On Wed, Dec 8, 2021, 5:55
PM Rob Cliffe via Python-ideas
But AIUI (i.e. practically not at all) Dask is about
parallel computing, which is not the same thing as
deferred evaluation, though doubtless they overlap.
Again AIUI, parallel computing is mainly useful when you
have multiple cores or multiple computers.
Much of Dask is about parallelism. But Dask
Delayed really isn't. I mean, yes it's a good adjunct to
actual parallelism, but much of the benefit is independent.
In particular, in Dask delayed—much as in a
thoroughly lazy language like Haskell—you can express a graph
of interrelated computations that you might POTENTIALLY
perform.
There are many times when expressing those
dependencies is useful, even before you know which, if any, of
them will actually need to be performed. The site I linked as
many more fleshed out examples, but suppose I have this
dataflow relationship:
A -> B -> C -> D -> E
Each of those letters name some expensive
computation (or maybe expensive I/O, or both).
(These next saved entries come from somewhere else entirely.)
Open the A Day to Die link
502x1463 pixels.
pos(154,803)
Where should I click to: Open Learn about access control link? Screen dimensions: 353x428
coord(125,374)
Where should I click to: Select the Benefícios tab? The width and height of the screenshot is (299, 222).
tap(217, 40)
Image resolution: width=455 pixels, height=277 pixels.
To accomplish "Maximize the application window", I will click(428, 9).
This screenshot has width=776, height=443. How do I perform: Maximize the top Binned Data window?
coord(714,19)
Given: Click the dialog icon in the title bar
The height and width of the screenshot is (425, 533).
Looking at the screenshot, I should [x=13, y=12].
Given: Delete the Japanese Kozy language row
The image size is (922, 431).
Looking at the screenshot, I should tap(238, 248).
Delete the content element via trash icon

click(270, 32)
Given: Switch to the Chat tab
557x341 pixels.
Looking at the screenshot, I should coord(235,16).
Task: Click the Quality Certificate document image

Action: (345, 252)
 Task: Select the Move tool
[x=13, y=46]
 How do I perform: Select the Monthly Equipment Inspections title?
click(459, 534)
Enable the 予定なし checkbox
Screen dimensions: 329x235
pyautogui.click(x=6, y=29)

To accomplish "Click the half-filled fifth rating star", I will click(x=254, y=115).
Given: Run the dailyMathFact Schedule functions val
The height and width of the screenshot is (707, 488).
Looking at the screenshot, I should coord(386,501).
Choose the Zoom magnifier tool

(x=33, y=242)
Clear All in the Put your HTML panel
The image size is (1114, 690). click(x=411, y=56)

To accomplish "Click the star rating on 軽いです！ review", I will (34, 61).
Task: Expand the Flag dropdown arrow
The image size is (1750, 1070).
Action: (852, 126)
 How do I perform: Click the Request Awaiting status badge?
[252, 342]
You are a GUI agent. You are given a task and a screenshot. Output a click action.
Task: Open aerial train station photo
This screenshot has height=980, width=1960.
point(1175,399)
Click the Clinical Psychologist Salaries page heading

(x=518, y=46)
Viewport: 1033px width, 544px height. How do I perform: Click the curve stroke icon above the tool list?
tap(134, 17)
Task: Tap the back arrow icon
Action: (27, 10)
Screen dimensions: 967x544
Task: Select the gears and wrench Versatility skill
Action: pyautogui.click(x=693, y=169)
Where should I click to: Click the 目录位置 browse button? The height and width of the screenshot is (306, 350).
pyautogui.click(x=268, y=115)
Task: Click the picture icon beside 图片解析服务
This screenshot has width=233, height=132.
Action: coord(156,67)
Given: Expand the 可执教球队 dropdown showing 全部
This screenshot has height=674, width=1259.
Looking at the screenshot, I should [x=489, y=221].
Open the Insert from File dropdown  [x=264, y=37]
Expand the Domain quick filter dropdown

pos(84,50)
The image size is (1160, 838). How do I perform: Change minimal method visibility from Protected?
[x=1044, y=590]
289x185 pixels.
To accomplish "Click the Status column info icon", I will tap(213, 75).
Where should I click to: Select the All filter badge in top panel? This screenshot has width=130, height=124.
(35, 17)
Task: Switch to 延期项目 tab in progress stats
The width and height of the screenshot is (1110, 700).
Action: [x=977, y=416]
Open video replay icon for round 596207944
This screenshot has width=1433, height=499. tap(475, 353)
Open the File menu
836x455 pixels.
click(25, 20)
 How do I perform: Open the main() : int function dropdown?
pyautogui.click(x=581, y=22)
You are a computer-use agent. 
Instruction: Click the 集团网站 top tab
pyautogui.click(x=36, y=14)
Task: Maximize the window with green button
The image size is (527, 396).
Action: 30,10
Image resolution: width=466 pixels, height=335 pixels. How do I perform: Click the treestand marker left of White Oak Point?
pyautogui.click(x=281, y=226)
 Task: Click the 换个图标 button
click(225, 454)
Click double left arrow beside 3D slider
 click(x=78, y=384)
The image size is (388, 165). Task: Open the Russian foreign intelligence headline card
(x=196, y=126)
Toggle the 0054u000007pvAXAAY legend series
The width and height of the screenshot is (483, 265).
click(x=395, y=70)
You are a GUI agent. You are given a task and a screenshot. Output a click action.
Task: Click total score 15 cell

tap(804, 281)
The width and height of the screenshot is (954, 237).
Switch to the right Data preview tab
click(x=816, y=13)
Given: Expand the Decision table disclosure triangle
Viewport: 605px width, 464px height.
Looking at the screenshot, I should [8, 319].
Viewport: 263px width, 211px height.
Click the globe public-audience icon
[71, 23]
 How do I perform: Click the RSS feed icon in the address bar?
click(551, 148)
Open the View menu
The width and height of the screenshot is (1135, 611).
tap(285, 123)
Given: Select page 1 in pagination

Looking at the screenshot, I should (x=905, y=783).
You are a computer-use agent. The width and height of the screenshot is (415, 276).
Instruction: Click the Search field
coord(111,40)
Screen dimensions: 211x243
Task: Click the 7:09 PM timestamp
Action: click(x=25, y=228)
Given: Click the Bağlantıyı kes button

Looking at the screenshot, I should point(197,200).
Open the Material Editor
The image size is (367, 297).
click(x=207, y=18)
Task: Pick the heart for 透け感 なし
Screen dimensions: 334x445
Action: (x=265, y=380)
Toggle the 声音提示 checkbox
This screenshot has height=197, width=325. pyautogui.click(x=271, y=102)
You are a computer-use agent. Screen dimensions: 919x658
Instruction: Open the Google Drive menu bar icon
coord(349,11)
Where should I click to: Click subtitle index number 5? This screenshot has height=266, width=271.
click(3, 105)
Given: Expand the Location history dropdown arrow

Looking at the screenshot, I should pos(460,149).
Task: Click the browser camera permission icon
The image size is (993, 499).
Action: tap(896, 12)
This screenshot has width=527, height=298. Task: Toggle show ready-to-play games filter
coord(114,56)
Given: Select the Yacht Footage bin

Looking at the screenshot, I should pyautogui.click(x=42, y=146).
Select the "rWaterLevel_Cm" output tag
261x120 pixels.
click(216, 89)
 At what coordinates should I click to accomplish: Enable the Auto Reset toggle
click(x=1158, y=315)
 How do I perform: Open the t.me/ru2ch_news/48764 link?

In a particular run of our program, we might
determine that we need the data created by B. But in that
particular run, we never wind up using C, D or E. Of course, a
different run, based on different conditions, will actually
need E.
In this simplest possible DAG, I've deliberately
avoided any possible parallelism. Every step entirely depends
on the one before it. But delayed compution can still be
useful. Of course, when the DAG has branches, often operating
on branches can often be usefully parallelized (but that's
still not required for laziness to remain useful.